## What this task involves
Please write out everything from the start of the data down to and including the line that contains "lat-tick-right: 17.5 is", word for word. Leave the pictures out of your answer.

---------- Extracted records

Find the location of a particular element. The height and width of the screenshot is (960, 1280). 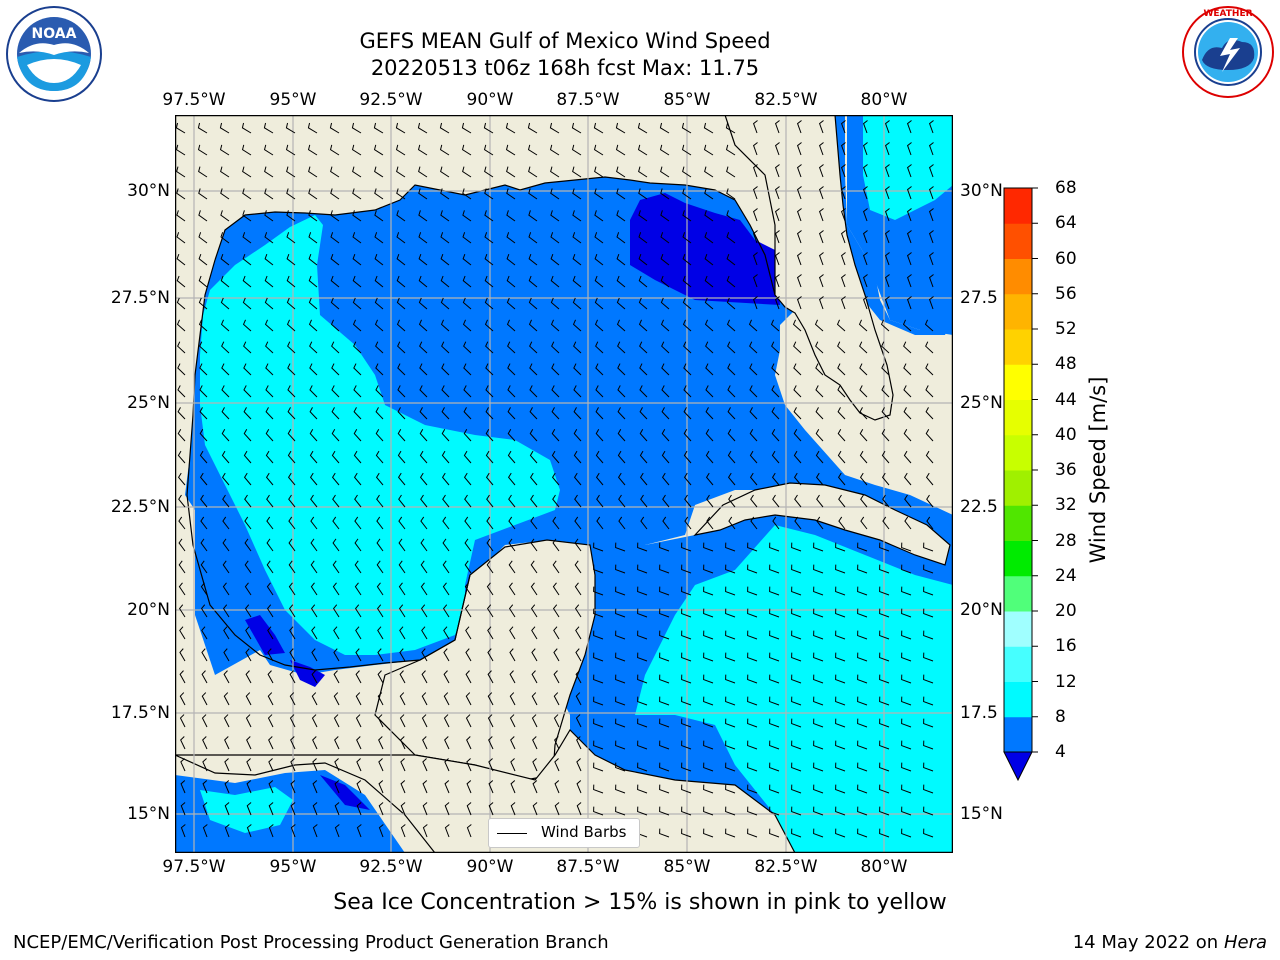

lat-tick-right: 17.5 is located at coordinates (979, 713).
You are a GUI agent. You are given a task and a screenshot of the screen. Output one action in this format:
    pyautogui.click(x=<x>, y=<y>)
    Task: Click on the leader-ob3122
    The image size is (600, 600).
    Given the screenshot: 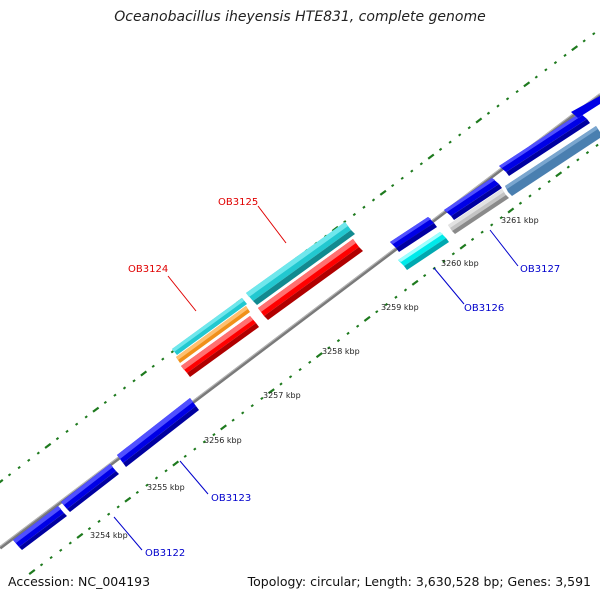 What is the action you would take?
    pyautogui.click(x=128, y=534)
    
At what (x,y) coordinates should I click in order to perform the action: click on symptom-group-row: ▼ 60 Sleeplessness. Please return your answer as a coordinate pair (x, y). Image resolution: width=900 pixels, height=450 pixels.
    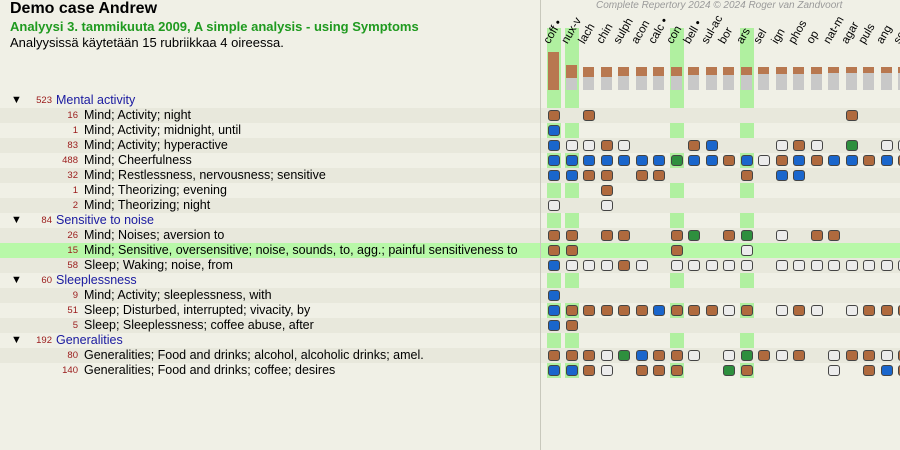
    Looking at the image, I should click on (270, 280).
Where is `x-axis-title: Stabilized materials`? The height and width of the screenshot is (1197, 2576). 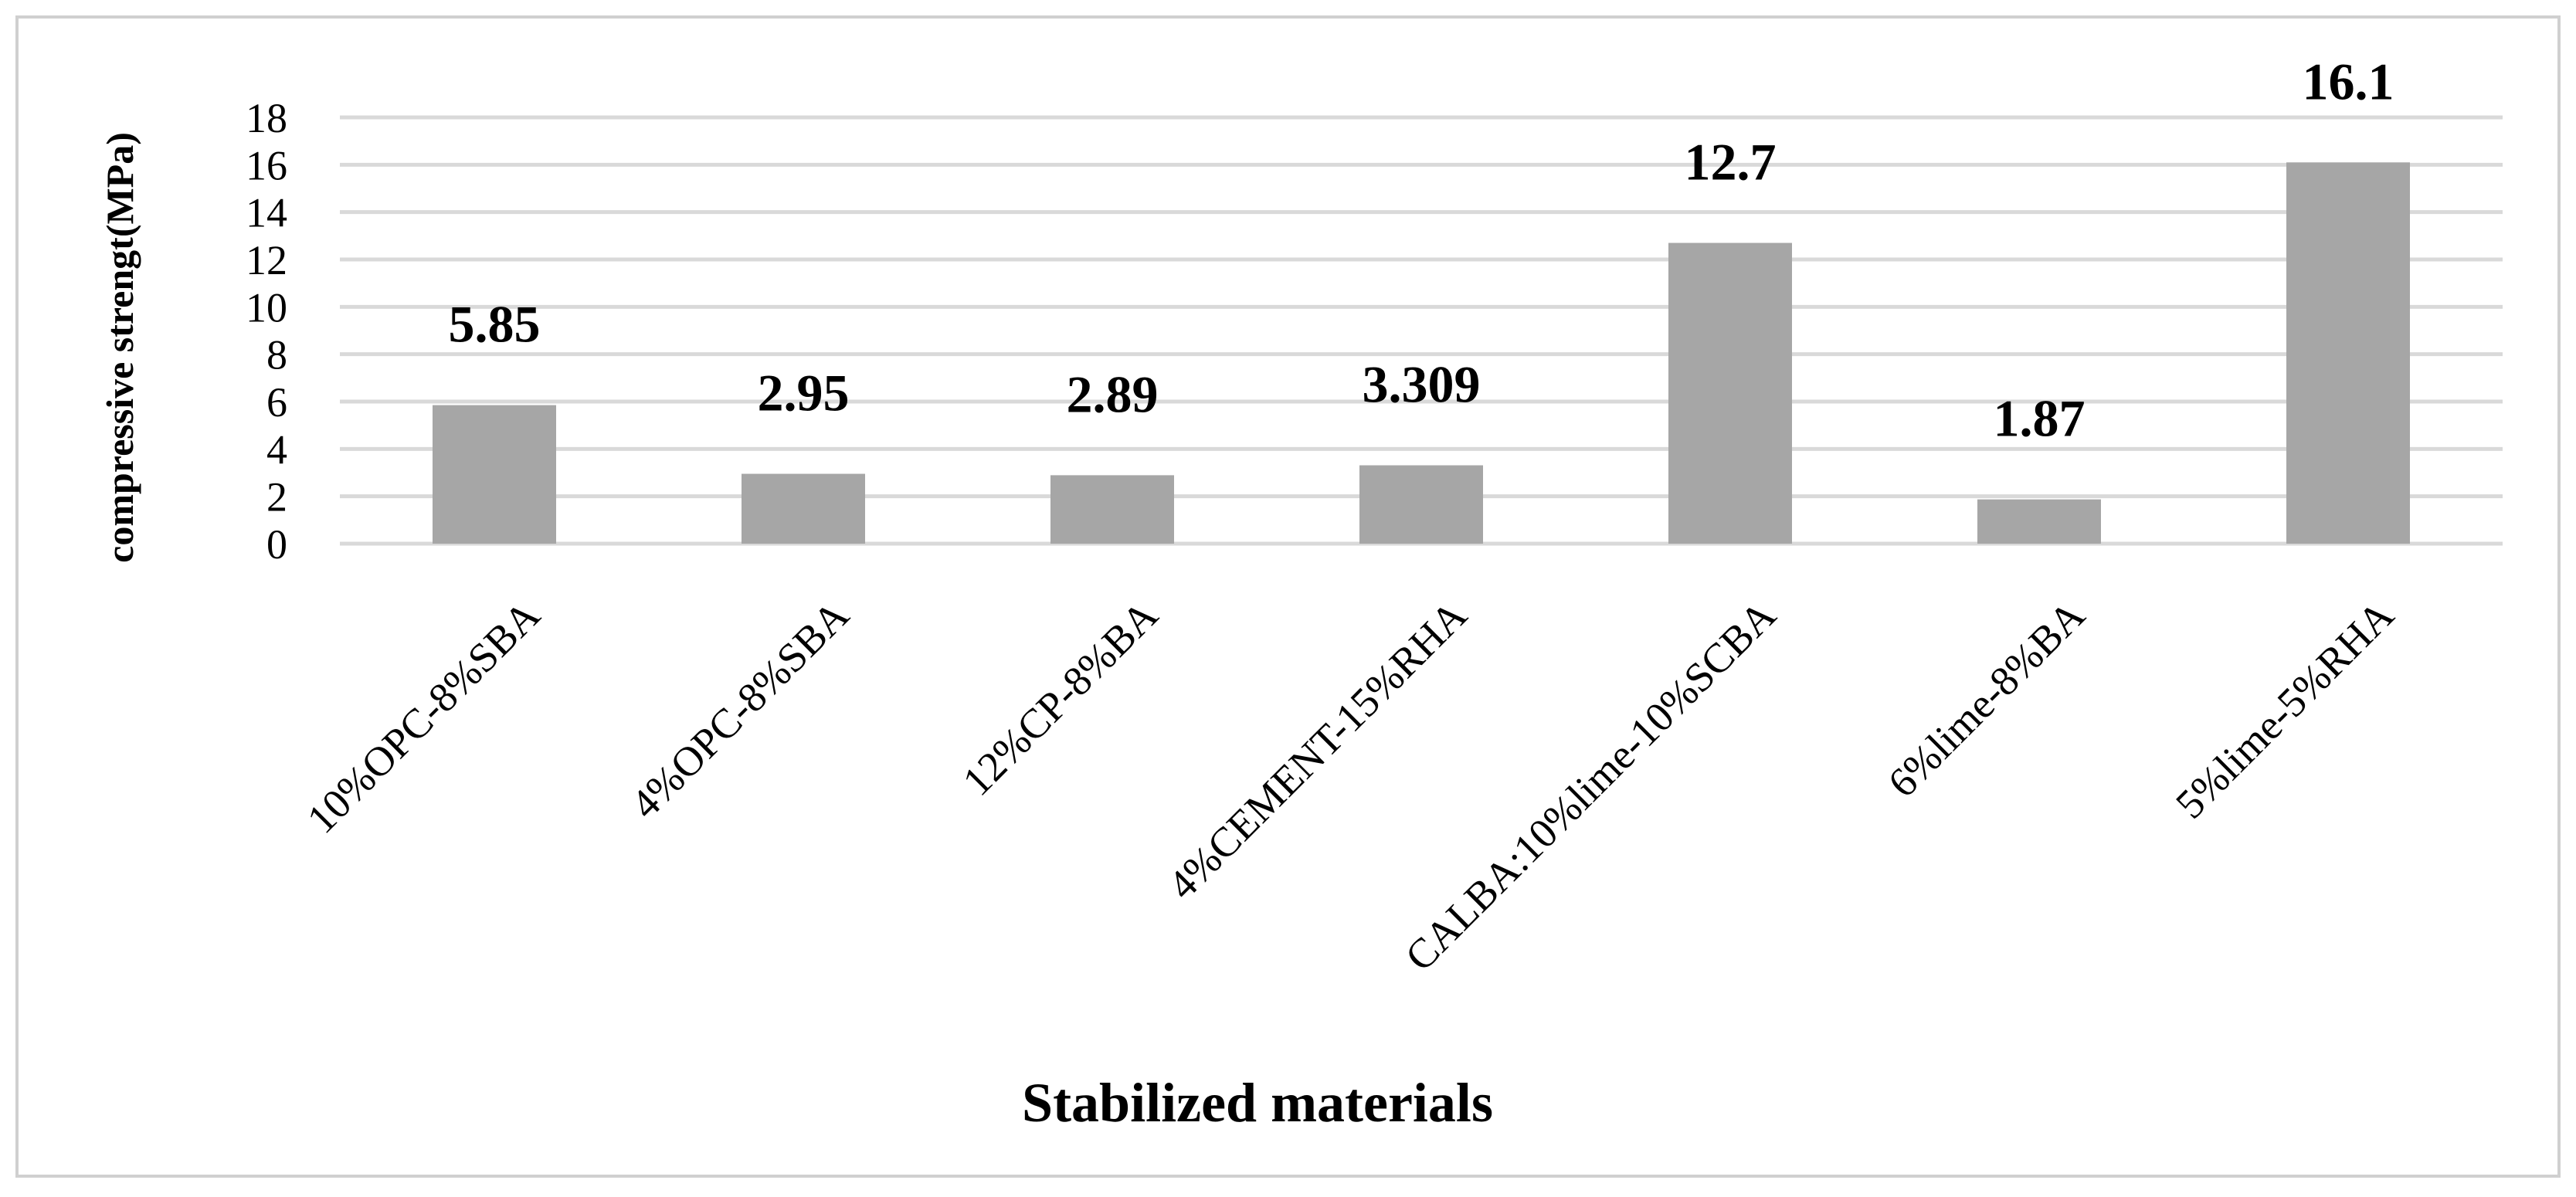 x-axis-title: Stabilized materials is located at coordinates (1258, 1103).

--------------------

## Output of the task
Find the location of a particular element. The height and width of the screenshot is (960, 1280). 

lat-tick-right: 17.5 is located at coordinates (979, 713).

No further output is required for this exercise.